NEW YORK — Electronic health record data may be able to identify individuals who may benefit from genetic testing for diseases, a new analysis has found.

Rare genetic diseases affect about 5 percent of the world's population and can be tricky to diagnose, especially as many conditions are unknown and others can present with a range of symptoms or phenotypes. Patients often undergo long diagnostic odysseys.

Researchers from Vanderbilt University Medical Center suspected that longitudinal clinical data housed within EHRs could be used to identify patterns of rare phenotypes found among rare diseases and uncover individuals who might be affected. As they reported in Nature Medicine this week, the researchers developed a machine-learning based prediction model based on that idea and found it had high accuracy in identifying patients who underwent chromosomal microarray analysis, suggesting to the researchers that it could, in turn, identify individuals who may benefit from genetic testing more systematically.

"Patients with rare genetic diseases often face years of diagnostic odyssey before getting a genetic test, if they get one at all," lead author Douglas Ruderfer, an associate professor of medicine at Vanderbilt, said in a statement. "Our work could contribute to a more systematic and timely approach, alerting providers of patients that might benefit from a genetic test."

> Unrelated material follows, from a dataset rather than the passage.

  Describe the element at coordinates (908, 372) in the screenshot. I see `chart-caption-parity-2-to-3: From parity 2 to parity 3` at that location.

The researchers trained several models using data from a cohort of 2,286 patients who underwent chromosomal microarray testing and 9,144 matched controls who did not. They examined whether they could predict who had undergone genetic testing based on differences in diagnostic billing codes representing different phenotypes, or phecodes, in their EHRs. The best-performing model encompasses a random forest analysis and phecode counts as input.

That model further performed well when the researchers removed any phecodes that might have been from after the patients underwent genetic testing: It was able to correctly classify 87 percent of cases and 96 percent of controls.

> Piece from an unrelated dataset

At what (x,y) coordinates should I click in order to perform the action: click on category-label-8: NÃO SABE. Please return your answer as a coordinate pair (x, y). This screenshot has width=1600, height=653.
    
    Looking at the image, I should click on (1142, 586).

While chromosomal microarray testing is often a first-line genetic test, the researchers noted that it is not the only type of genetic testing offered. They tested their model on a broader sample of 172,265 people, 10,074 of whom had visited a genetics clinic and 107,263 controls with no suspicion of genetic disease in their medical record. In this cohort, the model could also correctly classify patients with accuracy. They validated their model at Massachusetts General Brigham to find it had high accuracy at an external site.

The researchers also tested their model on a set of 16 genetic diseases not in their training set, including Down syndrome and cystic fibrosis. They found it could identify patients with these more common genetic diseases, suggesting that the pattern of many rare phenotypes may hold across genetic diseases.

"After extensive validation demonstrated high predictive performance, we were really interested in assessing how an implementation of our model might compare to the current status quo for who receives a test, and what the results of those tests are," Ruderfer said.

He and his colleagues examined whether their model might be able to pick out patients for genetic testing before clinicians do. They estimated that their model would have suggested patients undergo testing months before they actually did. Depending on the threshold set, the model would have suggested testing between 122 days and 315 days earlier, on average.

The findings suggested to the researchers that their model could automate and systematize which patients are suspected of having a genetic disease and undergo genetic testing. They noted that their goal is to improve the identification of patients with genetic disease, not necessarily through wider testing but by making testing access more consistent and equitable.